> **Set of tasks**
a. According to the DDG-1000 article, by what year is the first ship of its kind expected to be ready?
b. Update the stretch of the DDG-1000 article from "The US Navy" through "America’s latest endeavor.", putting "American taxpayers" in place of "taxpayers".

> **Supplied passage**
The US Navy is readying a $7 billion boat that can launch attacks faster than the speed of sound and is practically invisible to detection. Even with that hefty cost, however, China says it will only take a few fishing boats to blow up the DDG-1000.
The chief of US naval operations says that the DDG-1000 super-stealth destroyer warship is the “future” of America’s on-the-water weaponry, and at that price tag it better be. Right now the ship is costing taxpayers around $3.1 billion but the price of research and development is likely to bring the tally to more than double. The ship is several years in the making and the first of its kind is expected to be ready by 2014, but critics in China — the very place Uncle Sam plans to send his up and coming fleet — are laughing at America’s latest endeavor.
"It would be a goner," Rear Adm. Zhang Zhaozhong of China's National Defense University tells the nation’s CCTV military channel.
The US intends on sending its newest ship towards China’s Pacific Coast where it will be able to monitor activity in the budding region without being easily detected. The boat’s wave-piercing hull will leave almost no wake in the water, reports the Associated Press, and upgrades to the ship will eventually equip it with electromagnetic railguns that can shoot projectiles by using an electric current and magnetic field to fire at enemy targets. Zhaozhong warns, however, that where the US invests in unnecessary weaponry and sleek, stealth technology, it fails to properly outfit the ship with the material to keep it from going kerplunk.

> **Data section**

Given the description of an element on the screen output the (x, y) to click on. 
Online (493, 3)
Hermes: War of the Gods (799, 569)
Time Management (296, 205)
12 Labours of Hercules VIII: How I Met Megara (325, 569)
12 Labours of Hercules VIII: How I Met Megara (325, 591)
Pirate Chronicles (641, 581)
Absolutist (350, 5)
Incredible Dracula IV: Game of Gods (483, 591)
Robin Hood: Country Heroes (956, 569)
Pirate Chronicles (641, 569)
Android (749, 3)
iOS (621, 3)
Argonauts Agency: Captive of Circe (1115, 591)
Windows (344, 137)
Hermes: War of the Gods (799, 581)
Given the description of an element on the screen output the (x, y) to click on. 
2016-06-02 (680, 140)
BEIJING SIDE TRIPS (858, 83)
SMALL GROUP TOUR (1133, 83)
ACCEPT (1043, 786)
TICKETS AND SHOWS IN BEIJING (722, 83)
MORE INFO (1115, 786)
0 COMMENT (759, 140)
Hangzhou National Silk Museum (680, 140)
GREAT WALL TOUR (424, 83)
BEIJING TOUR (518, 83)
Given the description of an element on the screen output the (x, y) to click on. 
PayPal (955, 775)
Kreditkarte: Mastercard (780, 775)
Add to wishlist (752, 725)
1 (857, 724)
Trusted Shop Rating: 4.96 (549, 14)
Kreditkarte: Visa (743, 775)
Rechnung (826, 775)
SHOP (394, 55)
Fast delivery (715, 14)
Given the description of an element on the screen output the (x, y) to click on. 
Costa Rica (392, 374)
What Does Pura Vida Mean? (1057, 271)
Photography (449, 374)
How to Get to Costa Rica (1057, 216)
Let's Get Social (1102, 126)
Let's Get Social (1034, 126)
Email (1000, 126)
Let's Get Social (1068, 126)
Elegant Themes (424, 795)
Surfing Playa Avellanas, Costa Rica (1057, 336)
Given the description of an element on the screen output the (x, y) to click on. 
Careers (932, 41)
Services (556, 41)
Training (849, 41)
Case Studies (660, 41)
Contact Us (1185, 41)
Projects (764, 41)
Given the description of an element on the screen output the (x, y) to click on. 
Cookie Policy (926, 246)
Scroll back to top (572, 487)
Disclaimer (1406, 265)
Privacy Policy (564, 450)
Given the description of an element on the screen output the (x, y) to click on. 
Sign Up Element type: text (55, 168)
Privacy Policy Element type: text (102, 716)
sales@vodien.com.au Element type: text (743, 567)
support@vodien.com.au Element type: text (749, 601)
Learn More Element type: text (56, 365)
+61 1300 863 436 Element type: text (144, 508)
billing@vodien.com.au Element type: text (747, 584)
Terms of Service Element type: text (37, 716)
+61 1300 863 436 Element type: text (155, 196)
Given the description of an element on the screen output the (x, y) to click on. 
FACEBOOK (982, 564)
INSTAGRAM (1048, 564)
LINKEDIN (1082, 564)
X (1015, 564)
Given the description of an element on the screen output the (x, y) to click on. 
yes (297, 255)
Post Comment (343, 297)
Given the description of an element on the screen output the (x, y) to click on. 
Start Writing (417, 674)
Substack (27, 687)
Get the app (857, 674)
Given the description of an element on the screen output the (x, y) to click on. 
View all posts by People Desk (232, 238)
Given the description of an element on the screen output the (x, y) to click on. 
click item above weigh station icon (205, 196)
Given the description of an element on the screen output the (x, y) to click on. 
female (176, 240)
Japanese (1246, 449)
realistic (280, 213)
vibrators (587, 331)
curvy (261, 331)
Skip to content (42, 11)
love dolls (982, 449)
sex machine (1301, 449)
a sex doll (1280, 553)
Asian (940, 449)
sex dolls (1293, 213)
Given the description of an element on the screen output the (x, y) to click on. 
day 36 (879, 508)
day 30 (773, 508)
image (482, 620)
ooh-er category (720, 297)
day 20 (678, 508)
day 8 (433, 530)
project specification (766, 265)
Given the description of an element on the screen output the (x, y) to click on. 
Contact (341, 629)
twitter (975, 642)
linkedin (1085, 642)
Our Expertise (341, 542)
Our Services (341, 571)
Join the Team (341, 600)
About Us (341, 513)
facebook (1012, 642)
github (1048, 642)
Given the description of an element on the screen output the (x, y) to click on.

> **Task-by-task outputs**
a. 2014

b.
The US Navy is readying a $7 billion boat that can launch attacks faster than the speed of sound and is practically invisible to detection. Even with that hefty cost, however, China says it will only take a few fishing boats to blow up the DDG-1000.
The chief of US naval operations says that the DDG-1000 super-stealth destroyer warship is the “future” of America’s on-the-water weaponry, and at that price tag it better be. Right now the ship is costing American taxpayers around $3.1 billion but the price of research and development is likely to bring the tally to more than double. The ship is several years in the making and the first of its kind is expected to be ready by 2014, but critics in China — the very place Uncle Sam plans to send his up and coming fleet — are laughing at America’s latest endeavor.